Crónica de um vírus - Dia 23: Vales Ouro


Não.

Nada disto pode ser real. É demasiado absurdo. Demasiado estúpido.

Se desligar a televisão, se desligar o rádio, se desligar as Estatísticas, o número de casos, das vítimas, dos contágios, apenas sobra a realidade que me rodeia. Sem máscara, sem análise de especialistas. Sem interpretação, sem filtro. Eu e a minha ilusão pessoal.

Apenas estradas vazias e lojas fechadas. Não muito diferente do que o Sul é em pleno Inverno.


Sonhei com um mundo em que o tempo se diluía nas pequenas coisas. A pressa se perdia. Tudo o que considerávamos determinante, esgotava-se nas insignificâncias. Obrigando-nos a existir nas banalidades que sempre fizéramos à pressa para passar às outras coisas. As Coisas em vez de as coisas.

Lavar a loiça ou apertar um parafuso. Ter uma simples conversa. As interferências despareceram. Resta pouco do que havia.

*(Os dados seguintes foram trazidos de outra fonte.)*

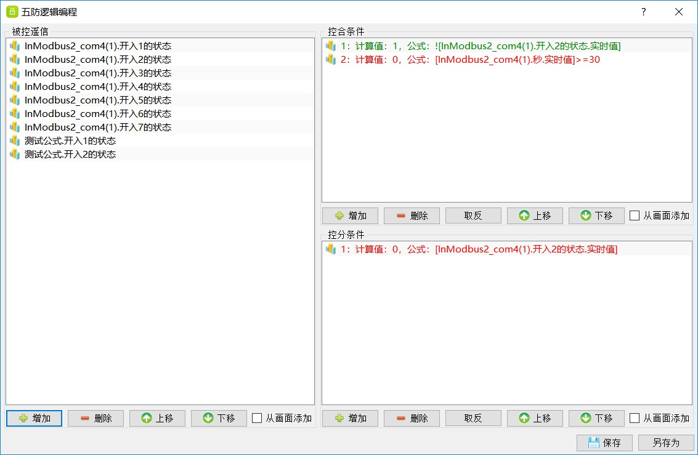Select 测试公式.开入2的状态 list entry
698x455 pixels.
coord(70,154)
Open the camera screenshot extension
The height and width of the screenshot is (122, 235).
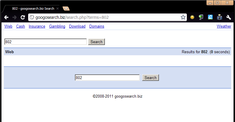pyautogui.click(x=219, y=17)
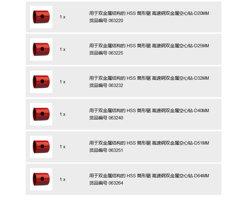Click the D40MM hole saw thumbnail

pos(41,114)
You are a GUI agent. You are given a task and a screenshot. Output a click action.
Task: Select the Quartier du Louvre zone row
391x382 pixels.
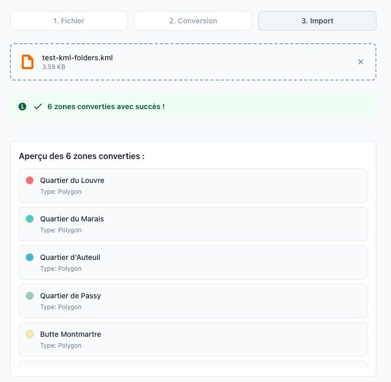tap(193, 186)

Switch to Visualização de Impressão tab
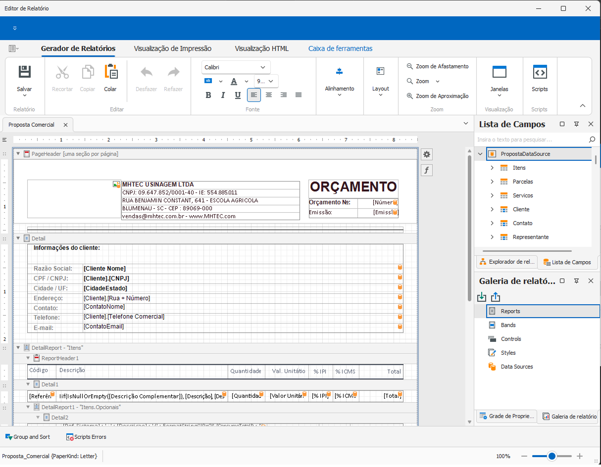pos(172,48)

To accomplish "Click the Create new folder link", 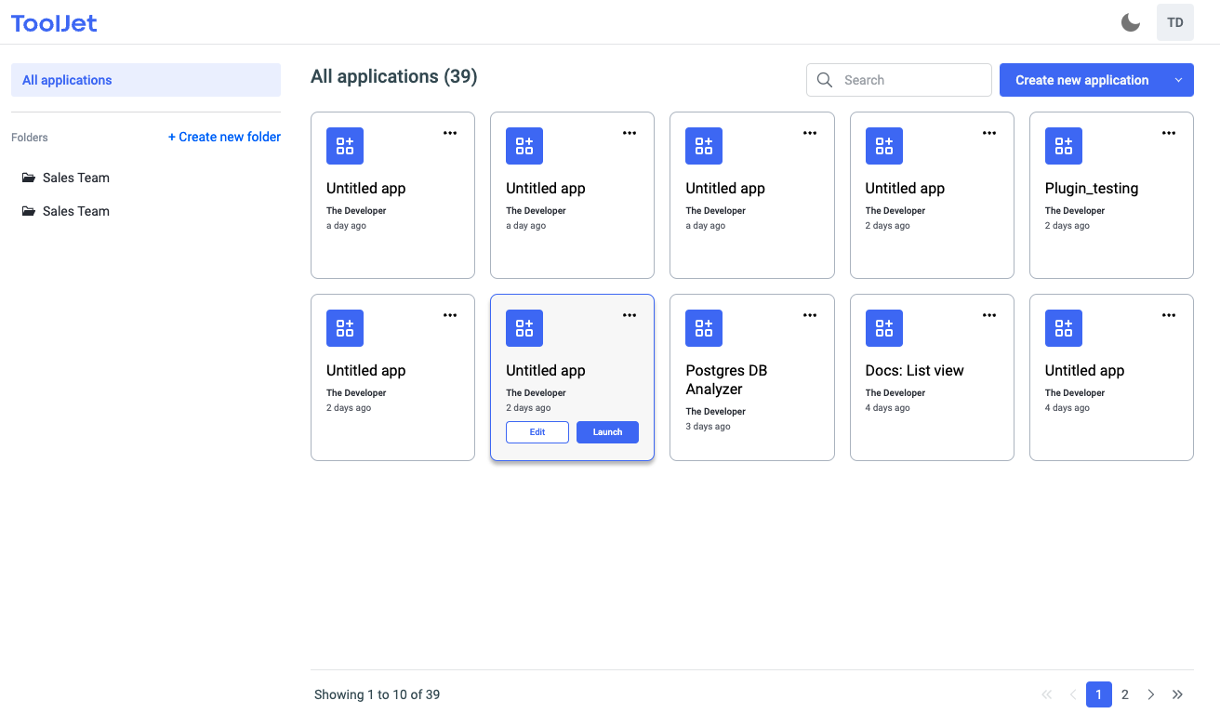I will pos(224,137).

Não mais mumificar frente ao Aparelho do Mal, emprenhando os olhos com toda a informação. Megalomania, paranoia, desvario, loucura, alucinação, excesso, delírio, ofuscamento. Aceitar o que temos e existir num longo compasso de espera em vez de simplesmente existir. Habituação a novas rotinas pós-apocalípticas de certificações sanitárias e critérios de saúde para mandar uma mija ou apertar uma mão. Uma realidade onde tirar macacos do nariz é um acto de rebeldia. Qual é a política sobre coçar os tomates? Para quando testes de modo a apurar quem sabe lavar as mãos em condições? Adoptar a mesma estratégia para quem perde pontos na carta. Estabelecer infracções e prevaricadores.

- O senhor não lavou a unha do polegar esquerdo convenientemente. Nem o espaço entre os dedos da mão direita. Perde 2 pontos na carta de saúde.


Haja momentos puros como quando a doce luz do entardecer surge atrás dos cabelos de Ofélia, tornando-os melífluos. Quão mais brancos se tornam os seus dentes, quando isso acontece, fundindo-se ainda mais com as nuvens que a sua cabeça, recortada no céu parece elogiar. A sua alma transparece, inunda-a. Poderemos ficar assim para sempre? Eternizados naquela fracção de segundo.

São tantas as vezes em que lhe digo:

- Sabes quanto vales?

- Não, pai.

- Vales ouro.

Nunca é mais verdade do que em alturas como essa.

Mesmo que o mundo esteja de joelhos e a humanidade moribunda, tudo pode ser curado dessa forma. Com o amor de Ofélia.

Ela está além de quarentenas, cordões policiais ou crises económicas.

Pertence aqui, onde os raios solares atravessam as folhas das figueiras e as daninhas crescem até florir, cobrindo tudo de abandono selvagem.